-- ENTRIES PROVIDED follows --

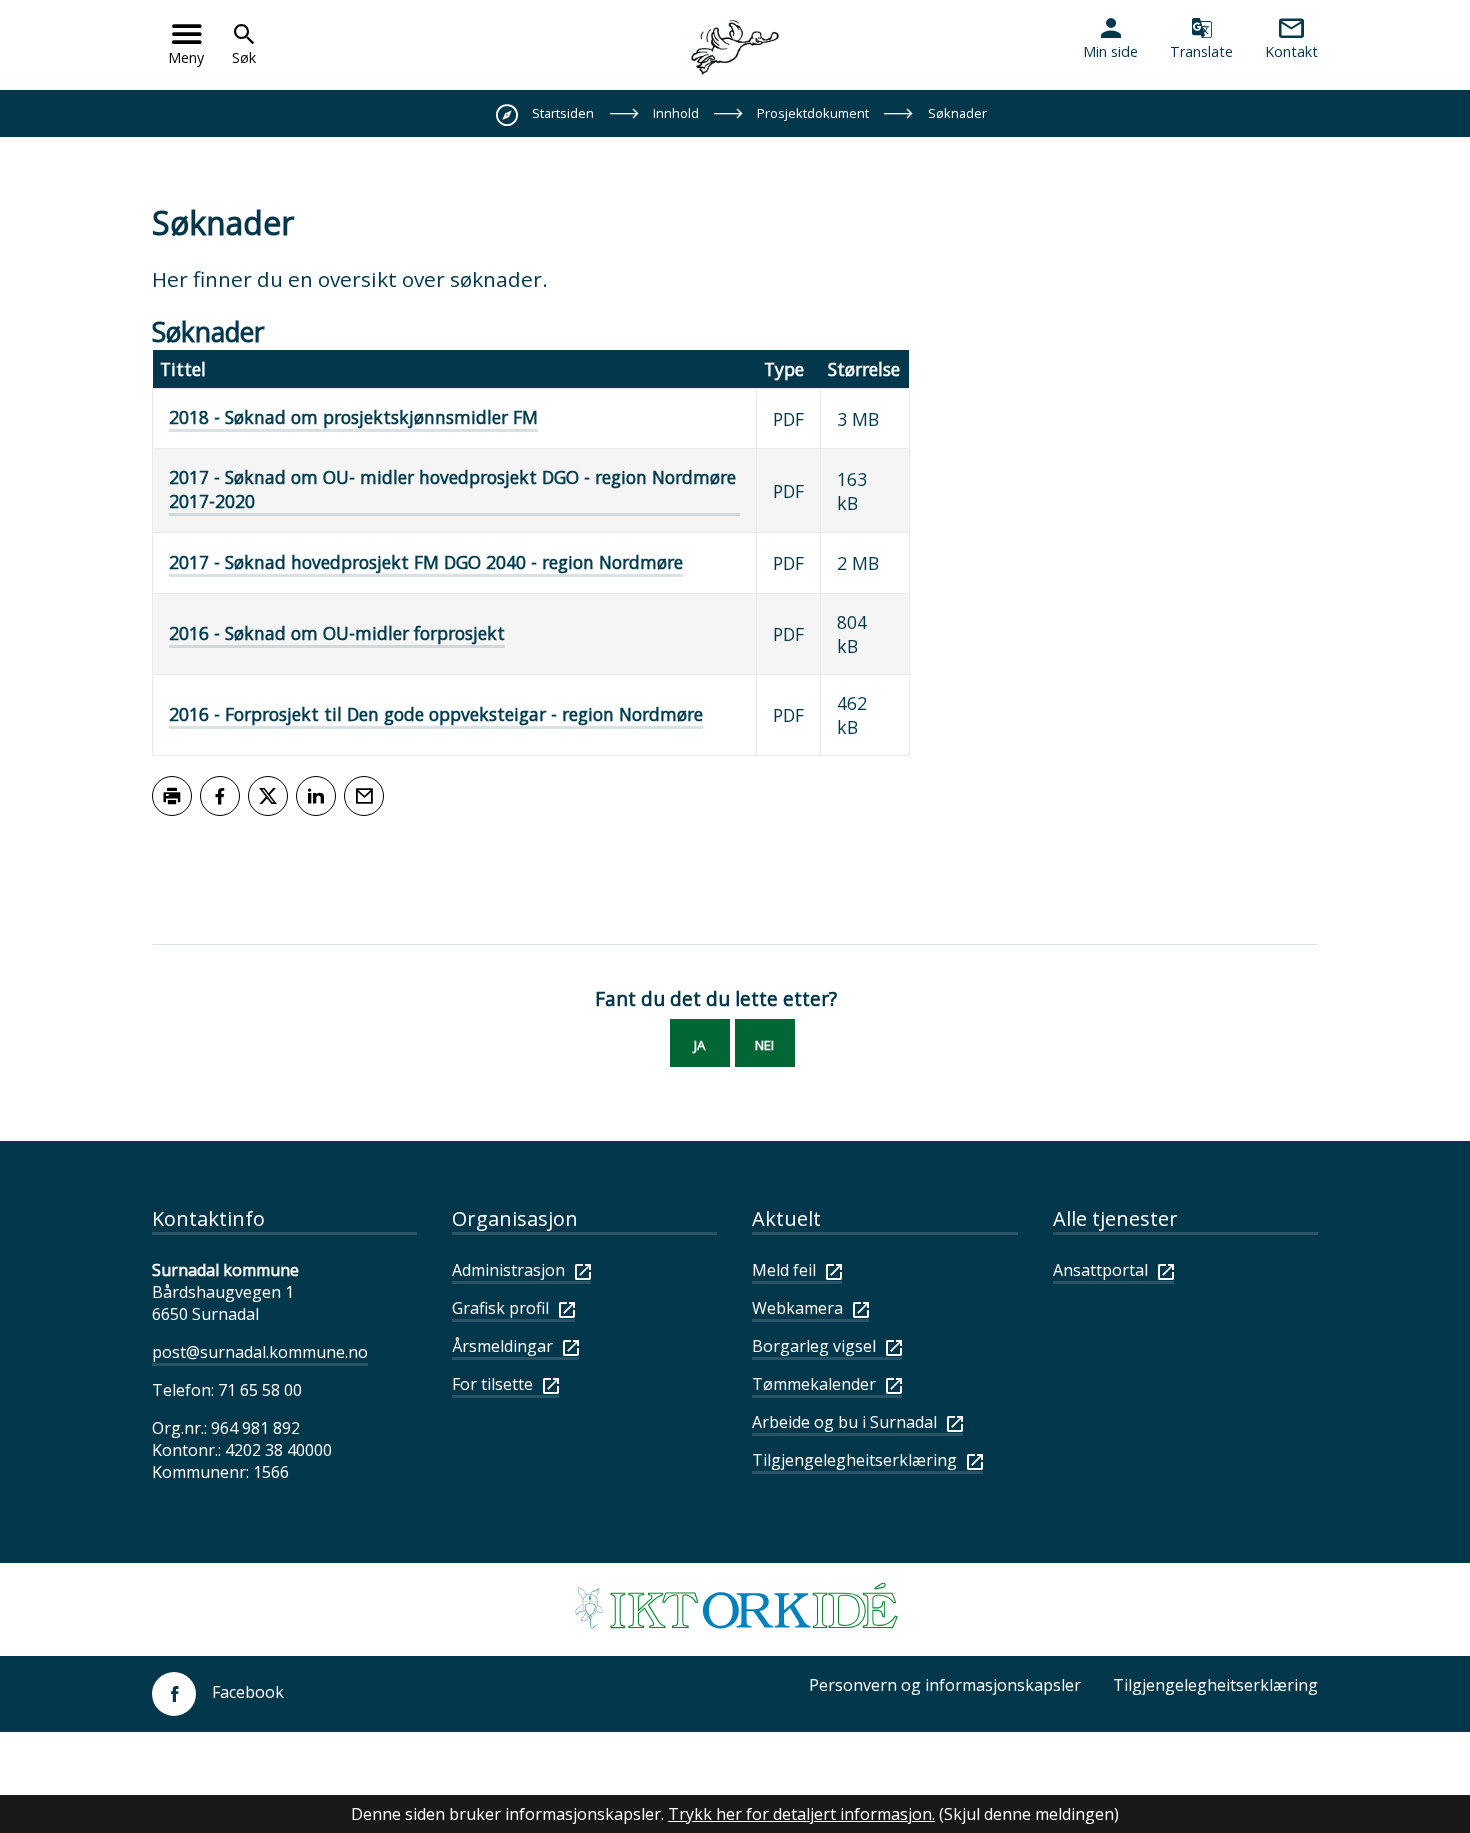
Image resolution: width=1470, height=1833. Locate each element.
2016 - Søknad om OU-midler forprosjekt (337, 633)
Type (784, 369)
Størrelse (864, 369)
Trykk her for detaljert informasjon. (801, 1814)
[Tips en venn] (364, 796)
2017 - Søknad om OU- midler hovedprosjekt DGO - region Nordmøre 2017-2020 (452, 489)
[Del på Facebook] (220, 796)
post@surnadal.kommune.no (260, 1352)
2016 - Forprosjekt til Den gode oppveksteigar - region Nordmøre (436, 714)
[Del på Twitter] (268, 796)
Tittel (183, 369)
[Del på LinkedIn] (316, 796)
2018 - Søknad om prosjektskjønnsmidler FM (353, 417)
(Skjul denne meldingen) (1029, 1814)
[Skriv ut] (172, 796)
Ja (699, 1045)
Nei (764, 1045)
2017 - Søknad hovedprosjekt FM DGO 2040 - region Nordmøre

-- ENTRIES PROVIDED concluded --

### EXERCISE DIRECTIONS:
Copy the material above exactly and drop the pictures.

### EXPECTED OUTPUT:
Image resolution: width=1470, height=1833. Locate each element.
2016 - Søknad om OU-midler forprosjekt (337, 633)
Type (784, 369)
Størrelse (864, 369)
Trykk her for detaljert informasjon. (801, 1814)
[Tips en venn] (364, 796)
2017 - Søknad om OU- midler hovedprosjekt DGO - region Nordmøre 2017-2020 (452, 489)
[Del på Facebook] (220, 796)
post@surnadal.kommune.no (260, 1352)
2016 - Forprosjekt til Den gode oppveksteigar - region Nordmøre (436, 714)
[Del på Twitter] (268, 796)
Tittel (183, 369)
[Del på LinkedIn] (316, 796)
2018 - Søknad om prosjektskjønnsmidler FM (353, 417)
(Skjul denne meldingen) (1029, 1814)
[Skriv ut] (172, 796)
Ja (699, 1045)
Nei (764, 1045)
2017 - Søknad hovedprosjekt FM DGO 2040 - region Nordmøre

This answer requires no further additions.